Fibromas are composed of fascicles of bland elongated spindle cells in a storiform or whorled pattern.
The cells are fusiform and elongated, embedded in a collagenous stroma. There is no cytologic atypia, and mitotic activity is rare.
A different case demonstrates prominent stromal calcifications. Calcifications can be found in fibromas, but they are more frequent in the setting of Gorlin syndrome.
Ovarian fibroma is the most common sex cord-stromal tumor, comprising approximately 70% of tumors in this category.1 They are tumors of middle-aged women and the vast majority are unilateral with the exception of fibromas in the setting of Gorlin syndrome. Gorlin syndrome is an autosomal dominant disorder that manifests with nevoid basal cell carcinoma, skeletal abnormalities and bilateral ovarian fibromas.
Fibromas are composed of fascicles of elongated spindled cells set against moderately abundant collagenous stroma. In the cellular variant, there is increased cellularity with less intercellular stroma. This variant is often arranged in a herringbone or stitched pattern. If there is mitotic activity, the tumor may be termed "mitotically active cellular fibroma". Note that these tumors should only exhibit minimal cytologic atypia. In contrast, fibrosarcomas exhibit moderate to marked cytologic atypia and are generally mitotically active as well.

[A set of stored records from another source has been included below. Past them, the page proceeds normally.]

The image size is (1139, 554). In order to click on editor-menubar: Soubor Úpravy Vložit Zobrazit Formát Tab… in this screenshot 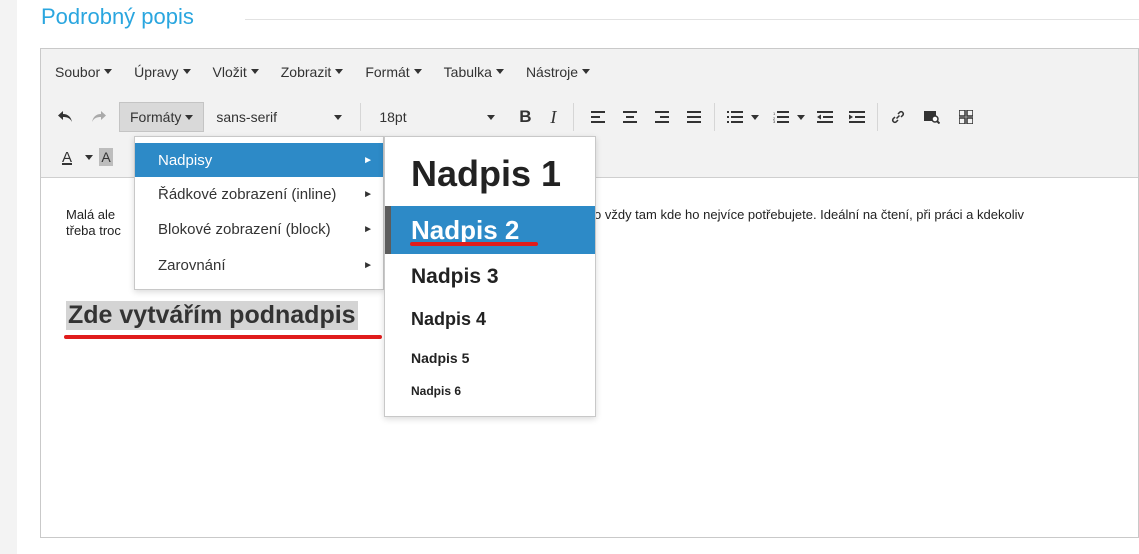, I will do `click(590, 72)`.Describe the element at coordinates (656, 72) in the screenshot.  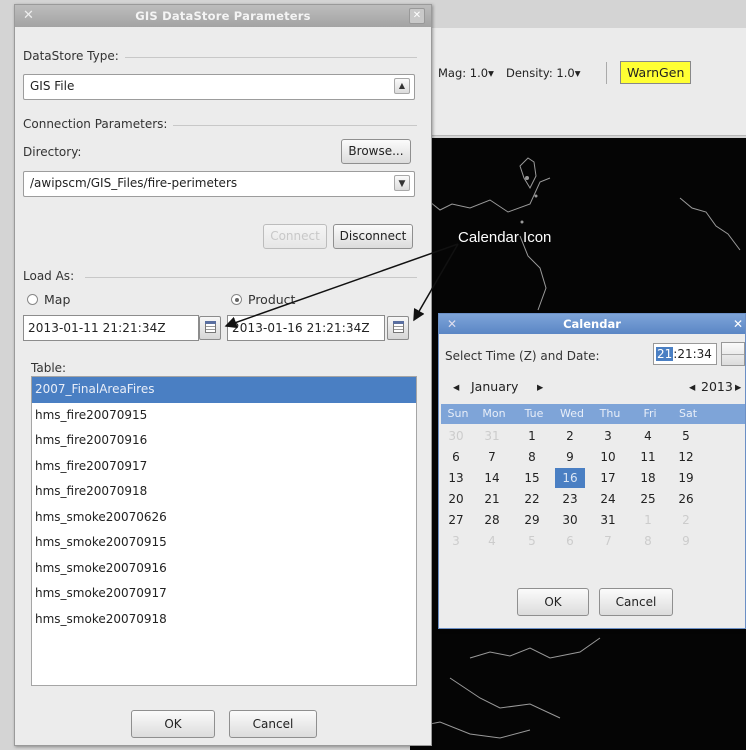
I see `warngen-button: WarnGen` at that location.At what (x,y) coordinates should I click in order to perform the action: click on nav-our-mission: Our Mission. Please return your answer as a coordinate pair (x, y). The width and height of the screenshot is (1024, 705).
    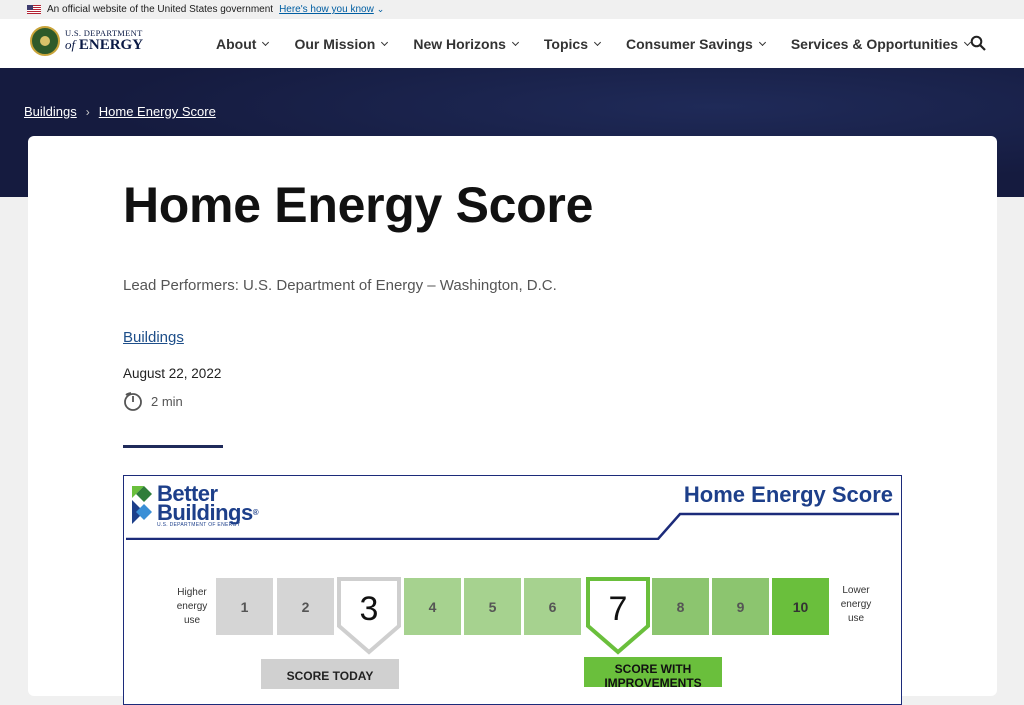
    Looking at the image, I should click on (342, 44).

Most commonly seen in the 5th decade, however, they are seen earlier in women with Gorlin syndrome. The vast majority unilateral; bilateral tumors occur in 5-10% of cases. In Gorlin syndrome, the tumors tend to be bilateral and heavily calcified.
Fibromas are usually incidental findings, but patients may present with non-specific symptoms such as abdominal pain. Meigs syndrome (ascites and hydrothorax in the presence of an ovarian fibroma) can occur, especially if the tumor is greater than 10 cm.
Grossly, the tumor is well-circumscribed with a homogenous, firm white to yellow cut surface. Cellular variants tend to be more yellow. Cellular fibromas and fibrosarcomas also may contain focis of hemorrhage and necrosis.
Treatment is via surgical resection, typically with oophorectomy.
Benign. However, the cellular variant may be associated with recurrence and locally invasive growth. Fibrosarcoma has a very poor prognosis.
♣ Fibromas are tumors of middle-aged women and are usually unilateral.
♣ Histologically, they are composed of bundles of spindled cells with sparse mitotic activity and absent cytologic atypia.
♣ Fibromas with increased mitotic activity or cellularity are known variants, but the cytology remains benign. Only fibrosarcomas have moderate or marked cytologic atypia.
1 Fletcher CDM, ed. Diagnostic Histopathology of Tumors. 3rd Ed. Philadelphia, PA: Elsevier; 2007: 595.
2 Nucci MR, Oliva Esther. Gynecologic Pathology: Foundations in Diagnostic Pathology. Philadelphia, PA: Elsevier: 2009: 445-450.